* **RECORDS**:
★ ★ ★ ★ ★
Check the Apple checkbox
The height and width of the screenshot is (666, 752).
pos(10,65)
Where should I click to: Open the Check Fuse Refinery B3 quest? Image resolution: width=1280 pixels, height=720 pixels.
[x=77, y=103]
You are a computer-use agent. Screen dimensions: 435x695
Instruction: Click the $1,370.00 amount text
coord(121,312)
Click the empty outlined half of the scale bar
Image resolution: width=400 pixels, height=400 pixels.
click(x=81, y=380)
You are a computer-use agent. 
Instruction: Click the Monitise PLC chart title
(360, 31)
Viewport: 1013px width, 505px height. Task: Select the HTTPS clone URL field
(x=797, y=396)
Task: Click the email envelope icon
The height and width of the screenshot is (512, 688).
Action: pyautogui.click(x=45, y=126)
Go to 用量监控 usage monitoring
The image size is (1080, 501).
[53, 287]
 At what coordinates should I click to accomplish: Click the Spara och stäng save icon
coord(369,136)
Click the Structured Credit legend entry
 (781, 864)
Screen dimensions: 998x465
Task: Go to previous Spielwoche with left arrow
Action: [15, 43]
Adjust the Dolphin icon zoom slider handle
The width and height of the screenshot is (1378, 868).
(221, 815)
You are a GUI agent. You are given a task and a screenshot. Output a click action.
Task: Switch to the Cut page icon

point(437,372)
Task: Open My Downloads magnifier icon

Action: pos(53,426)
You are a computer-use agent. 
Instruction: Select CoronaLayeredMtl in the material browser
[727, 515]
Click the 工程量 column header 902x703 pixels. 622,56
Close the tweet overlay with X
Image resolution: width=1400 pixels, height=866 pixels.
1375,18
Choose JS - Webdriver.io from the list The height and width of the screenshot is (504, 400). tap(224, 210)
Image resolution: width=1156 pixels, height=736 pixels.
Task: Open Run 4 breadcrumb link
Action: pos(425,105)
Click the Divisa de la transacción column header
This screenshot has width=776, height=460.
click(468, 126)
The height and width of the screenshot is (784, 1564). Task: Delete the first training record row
★ ★ ★ ★ ★
* **TASK BRIEF**:
Return every line above exactly as it stands.

* **OUTPUT**:
Check the Apple checkbox
The height and width of the screenshot is (666, 752).
pos(10,65)
Where should I click to: Open the Check Fuse Refinery B3 quest? Image resolution: width=1280 pixels, height=720 pixels.
[x=77, y=103]
You are a computer-use agent. Screen dimensions: 435x695
Instruction: Click the $1,370.00 amount text
coord(121,312)
Click the empty outlined half of the scale bar
Image resolution: width=400 pixels, height=400 pixels.
click(x=81, y=380)
You are a computer-use agent. 
Instruction: Click the Monitise PLC chart title
(360, 31)
Viewport: 1013px width, 505px height. Task: Select the HTTPS clone URL field
(x=797, y=396)
Task: Click the email envelope icon
The height and width of the screenshot is (512, 688).
Action: pyautogui.click(x=45, y=126)
Go to 用量监控 usage monitoring
The image size is (1080, 501).
[53, 287]
 At what coordinates should I click to accomplish: Click the Spara och stäng save icon
coord(369,136)
Click the Structured Credit legend entry
 (781, 864)
Screen dimensions: 998x465
Task: Go to previous Spielwoche with left arrow
Action: [15, 43]
Adjust the Dolphin icon zoom slider handle
The width and height of the screenshot is (1378, 868).
(221, 815)
You are a GUI agent. You are given a task and a screenshot. Output a click action.
Task: Switch to the Cut page icon

point(437,372)
Task: Open My Downloads magnifier icon

Action: pos(53,426)
You are a computer-use agent. 
Instruction: Select CoronaLayeredMtl in the material browser
[727, 515]
Click the 工程量 column header 902x703 pixels. 622,56
Close the tweet overlay with X
Image resolution: width=1400 pixels, height=866 pixels.
1375,18
Choose JS - Webdriver.io from the list The height and width of the screenshot is (504, 400). tap(224, 210)
Image resolution: width=1156 pixels, height=736 pixels.
Task: Open Run 4 breadcrumb link
Action: pos(425,105)
Click the Divisa de la transacción column header
This screenshot has width=776, height=460.
click(468, 126)
The height and width of the screenshot is (784, 1564). Task: Delete the first training record row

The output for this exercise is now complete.